This is an ambitious government. In just nine months they’ve loudly signalled intentions to transform the housing market, the carbon economy, the education system, the health system, the tax system and the welfare system. But it’s also a very constrained government. Unlike her predecessors – who had options when building support for legislation, and/or single seat client parties who would vote the way they were told – Ardern’s government needs to negotiate support from both confidence and supply partners for every bill that passes, a process even more fraught and problematic than it sounds because one of those partners is New Zealand First.

Few members of Ardern’s caucus have any Cabinet experience; most ministers from the Clark administration were purged during the bitter factional warfare that marked Labour’s time in opposition. Nor did many of the current ministers distinguish themselves as effective opposition MPs. Far from winning power by presenting a competent alternative government they’ve lucked into it by a sequence of random, dumb accidents: Key’s resignation; Turei’s speech; Little’s resignation; Jacindamania; Winston’s choice.

There’s an old political adage that you only need four or five strong, competent ministers to run the country; it’s not clear Ardern has that many to work with. And yet despite, or perhaps because of this, some ministers are already displaying the election-losing arrogance that it took National’s cabinet three terms – and three election victories – to build up to.

While operating under these limitations the government also has to contend with a popular, united and well resourced opposition party and, for the next six weeks, the absence of Ardern. Her leadership, just about the only thing keeping the ship of state afloat, will be replaced by Peters, a divisive, vastly experienced and sometimes brilliant but often erratic and self-destructive figure who is just as likely to scuttle the ship in a fit of pique as to steer it away from the rocks.

Most of these are problems without solutions. What the government can control is the scale of its ambition and the political management around what it delivers. Given the way things are going does it still seem like a good idea to review and reform virtually every aspect of the state simultaneously, or would it make more sense to focus the government’s limited attention and resources on a few key areas such as, say, the housing crisis, a vital piece of work with a faltering minister under pressure from one of the opposition’s most formidable antagonists?

I like this government, but I feel like it spends a lot of time making sure that people like me – educated urban liberals who are very unlikely to vote National – like it and not enough time appealing to the soft National voters who people like me don’t really like, but without whom a second term is increasingly unlikely, like it or not.

The direction of the government for the six weeks in which Ardern is on parental leave and Winston Peters runs the country will probably be, like so much of parenthood itself, impossible to plan, predict or comprehend. But there’s an opportunity after that, when Ardern returns. An opportunity for a reset: a return to sanity, a chance to let the soothing tides of New Zealand politics begin, and cease, then again begin. To calm the fuck down, basically, start thinking and acting strategically and be a government that will do important things well for nine years instead of everything badly for three. I’d like that.

Material provided
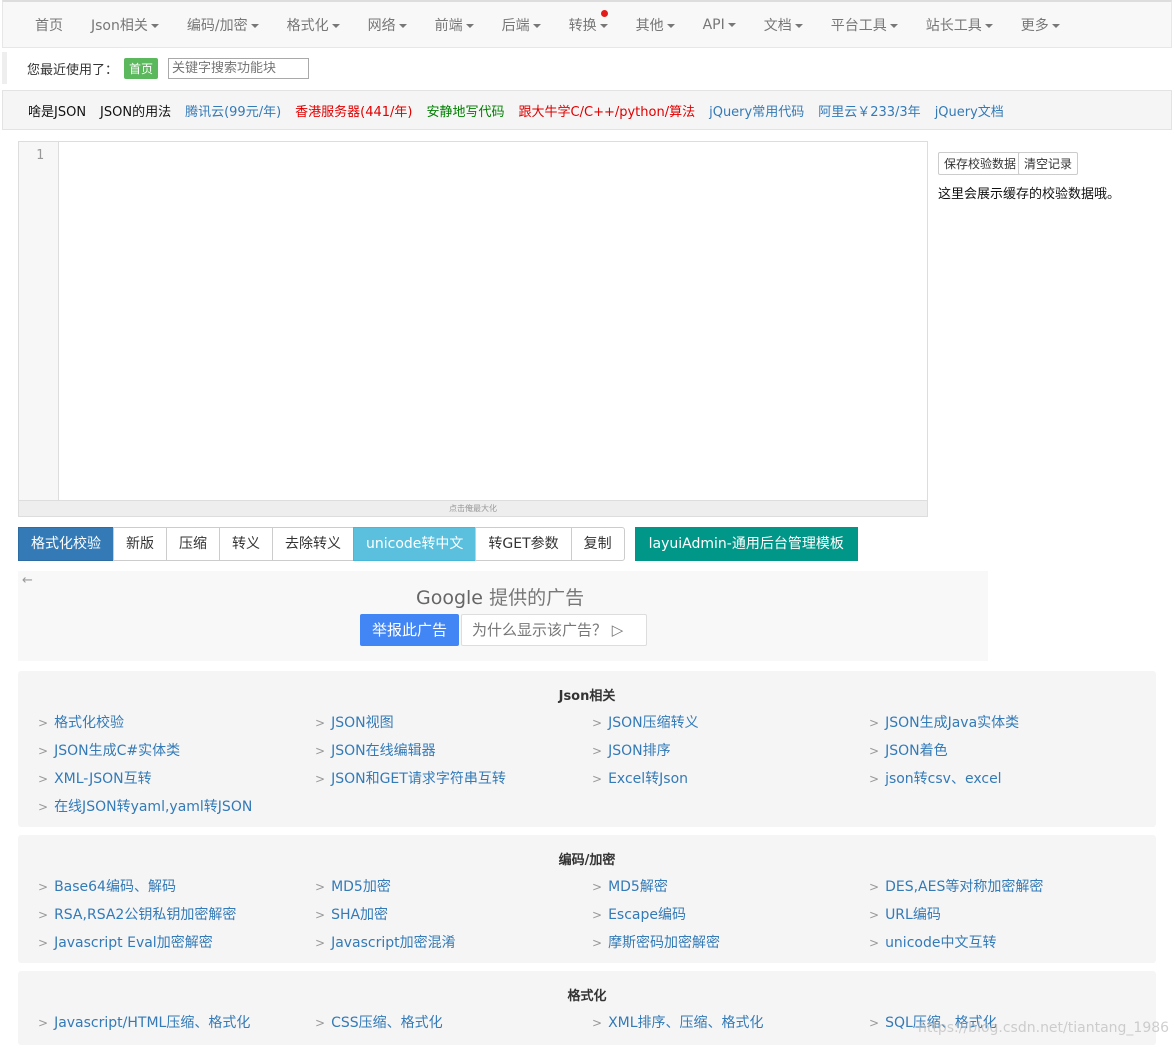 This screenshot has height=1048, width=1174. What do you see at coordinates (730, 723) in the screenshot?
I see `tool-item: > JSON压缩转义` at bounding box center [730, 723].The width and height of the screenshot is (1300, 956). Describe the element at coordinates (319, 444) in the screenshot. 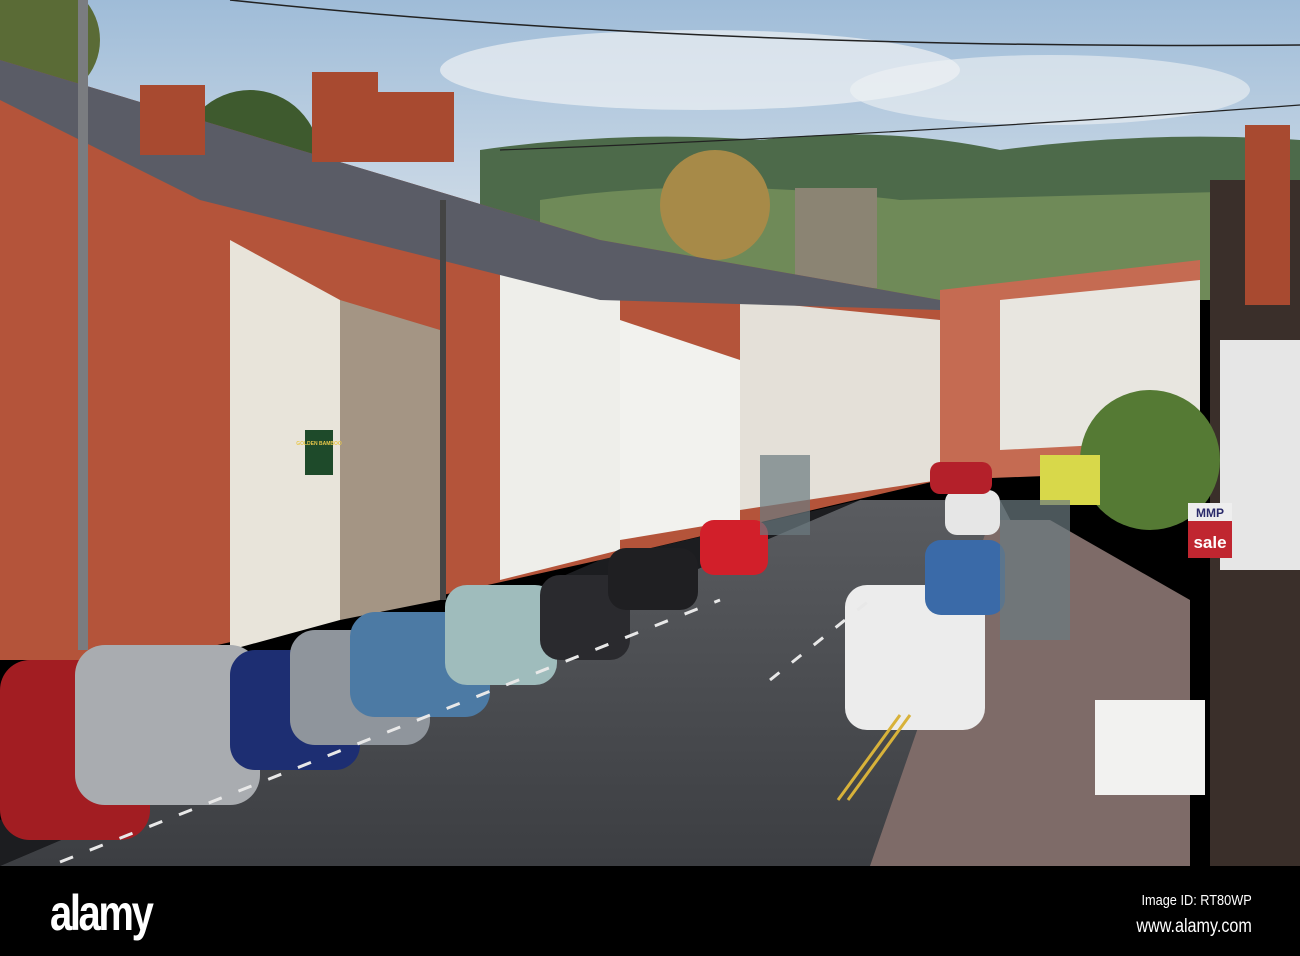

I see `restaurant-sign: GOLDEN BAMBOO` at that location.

Questions
(a) Using the opinion piece on the Ardern government, decide whether each statement agrees with it. Answer yes or no for each, and quote the exact words that settle it.
(i) Ardern's government must negotiate support from both confidence and supply partners for every bill that passes.
(ii) Most ministers from the Clark administration now sit in Ardern's Cabinet.
(iii) Ardern will be absent for the next six months.
(b) Answer these questions from the opinion piece on the Ardern government:
(i) How long has the government been in power so far?
(ii) Who will run the country while Ardern is on parental leave?
(iii) According to the old political adage, how many strong, competent ministers does it take to run the country?
(c) Repeat word for word the part of the opinion piece on the Ardern government from the words "Most of these" up to and including the words "like it or not.".

Results of the exercise
(a)
(i) Yes: "Ardern’s government needs to negotiate support from both confidence and supply partners for every bill that passes"
(ii) No: "most ministers from the Clark administration were purged during the bitter factional warfare that marked Labour’s time in opposition"
(iii) No: "for the next six weeks, the absence of Ardern"

(b)
(i) Nine months.
(ii) Winston Peters.
(iii) Four or five.

(c)
Most of these are problems without solutions. What the government can control is the scale of its ambition and the political management around what it delivers. Given the way things are going does it still seem like a good idea to review and reform virtually every aspect of the state simultaneously, or would it make more sense to focus the government’s limited attention and resources on a few key areas such as, say, the housing crisis, a vital piece of work with a faltering minister under pressure from one of the opposition’s most formidable antagonists?

I like this government, but I feel like it spends a lot of time making sure that people like me – educated urban liberals who are very unlikely to vote National – like it and not enough time appealing to the soft National voters who people like me don’t really like, but without whom a second term is increasingly unlikely, like it or not.